Pressure/threats to key biodiversity
1.Developmental pressure and habitat destruction (urbanization of the surrounding agriculture and fish culture sites) around inner Deep Bay Area are important threats. 2.The filling of fishponds for residential and other developments continued between 1985 and 1994, when the coverage dropped from over 2000 ha to 1500 ha, a 25%ecrease over 10 years (Aspinwall Clouston & Wetlands International - Asia Pacific 1997).3.Flood control and drainage channel construction project may alter drainage patterns, e.g. drainage channel construction at San Tin may cause the loss of wetland habitats and disturbance to birds. 4.Water pollution by effluent discharges such as human sewage, heavy metals, agricultural and industrial pollutants are also an important threat, especially in the Deep Bay area where there is severe eutrophication caused by various pollutants from both Hong Kong and mainland China. 5.Disturbance caused by activities of illegal cross-border muskipper collectors on the mudflat of Inner Deep Bay. In addition, illegal netting, trapping and shooting of birds during spring and autumn migration and throughout the winter, mainly by people from Mainland China occurs.
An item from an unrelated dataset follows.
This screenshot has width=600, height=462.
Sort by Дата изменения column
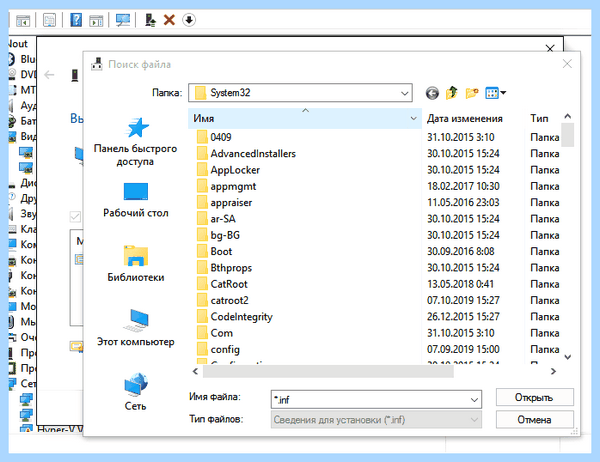tap(473, 119)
Sporadic hunting led to the shooting of a single White Spoonbill in 1996, which, if unchecked may result in Black-faced Spoonbill casualties. 6.Various developments have caused a decline in the existing agricultural area and have influenced species dependent on the diversity of microhabitats. In plans published by the Hong Kong SAR Government in connection with the Planning and Development Study on North East New Territories, it is planned to construct a highway and railway through Long Valley which will fragmented this last remaining sizable piece of intact freshwater wetland in the Shenzhen River catchment.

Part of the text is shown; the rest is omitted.